__Activity__: Once you have read the records below, print them again exactly as they stand.

(Stored records)

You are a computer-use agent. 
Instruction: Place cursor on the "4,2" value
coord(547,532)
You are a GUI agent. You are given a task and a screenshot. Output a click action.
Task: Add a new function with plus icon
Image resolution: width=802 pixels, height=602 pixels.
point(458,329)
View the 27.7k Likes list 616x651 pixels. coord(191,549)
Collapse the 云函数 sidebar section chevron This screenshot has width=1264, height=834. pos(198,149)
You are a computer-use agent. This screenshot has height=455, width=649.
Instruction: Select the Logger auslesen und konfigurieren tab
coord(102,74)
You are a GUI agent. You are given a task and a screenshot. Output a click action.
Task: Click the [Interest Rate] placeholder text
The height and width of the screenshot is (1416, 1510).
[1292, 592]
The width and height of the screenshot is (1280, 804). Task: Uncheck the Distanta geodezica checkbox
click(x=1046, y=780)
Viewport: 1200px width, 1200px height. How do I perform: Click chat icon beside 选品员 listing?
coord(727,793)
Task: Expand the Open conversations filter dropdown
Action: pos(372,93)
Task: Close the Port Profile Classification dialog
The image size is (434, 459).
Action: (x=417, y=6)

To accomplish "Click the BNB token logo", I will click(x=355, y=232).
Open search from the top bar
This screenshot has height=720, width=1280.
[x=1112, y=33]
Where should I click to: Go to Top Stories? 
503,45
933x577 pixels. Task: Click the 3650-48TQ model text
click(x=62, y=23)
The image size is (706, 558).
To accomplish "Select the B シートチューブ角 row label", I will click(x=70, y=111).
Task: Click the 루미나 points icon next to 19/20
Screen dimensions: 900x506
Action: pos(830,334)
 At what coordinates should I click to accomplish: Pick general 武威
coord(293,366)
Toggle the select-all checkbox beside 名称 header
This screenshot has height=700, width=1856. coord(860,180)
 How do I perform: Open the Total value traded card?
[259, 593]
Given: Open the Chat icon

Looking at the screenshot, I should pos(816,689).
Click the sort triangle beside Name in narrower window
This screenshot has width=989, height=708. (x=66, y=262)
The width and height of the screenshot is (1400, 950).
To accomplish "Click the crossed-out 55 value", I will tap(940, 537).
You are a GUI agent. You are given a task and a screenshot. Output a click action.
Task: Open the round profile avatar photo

__Task result__:
You are a computer-use agent. 
Instruction: Place cursor on the "4,2" value
coord(547,532)
You are a GUI agent. You are given a task and a screenshot. Output a click action.
Task: Add a new function with plus icon
Image resolution: width=802 pixels, height=602 pixels.
point(458,329)
View the 27.7k Likes list 616x651 pixels. coord(191,549)
Collapse the 云函数 sidebar section chevron This screenshot has width=1264, height=834. pos(198,149)
You are a computer-use agent. This screenshot has height=455, width=649.
Instruction: Select the Logger auslesen und konfigurieren tab
coord(102,74)
You are a GUI agent. You are given a task and a screenshot. Output a click action.
Task: Click the [Interest Rate] placeholder text
The height and width of the screenshot is (1416, 1510).
[1292, 592]
The width and height of the screenshot is (1280, 804). Task: Uncheck the Distanta geodezica checkbox
click(x=1046, y=780)
Viewport: 1200px width, 1200px height. How do I perform: Click chat icon beside 选品员 listing?
coord(727,793)
Task: Expand the Open conversations filter dropdown
Action: pos(372,93)
Task: Close the Port Profile Classification dialog
The image size is (434, 459).
Action: (x=417, y=6)

To accomplish "Click the BNB token logo", I will click(x=355, y=232).
Open search from the top bar
This screenshot has height=720, width=1280.
[x=1112, y=33]
Where should I click to: Go to Top Stories? 
503,45
933x577 pixels. Task: Click the 3650-48TQ model text
click(x=62, y=23)
The image size is (706, 558).
To accomplish "Select the B シートチューブ角 row label", I will click(x=70, y=111).
Task: Click the 루미나 points icon next to 19/20
Screen dimensions: 900x506
Action: pos(830,334)
 At what coordinates should I click to accomplish: Pick general 武威
coord(293,366)
Toggle the select-all checkbox beside 名称 header
This screenshot has height=700, width=1856. coord(860,180)
 How do I perform: Open the Total value traded card?
[259, 593]
Given: Open the Chat icon

Looking at the screenshot, I should pos(816,689).
Click the sort triangle beside Name in narrower window
This screenshot has width=989, height=708. (x=66, y=262)
The width and height of the screenshot is (1400, 950).
To accomplish "Click the crossed-out 55 value", I will tap(940, 537).
You are a GUI agent. You are given a task and a screenshot. Output a click action.
Task: Open the round profile avatar photo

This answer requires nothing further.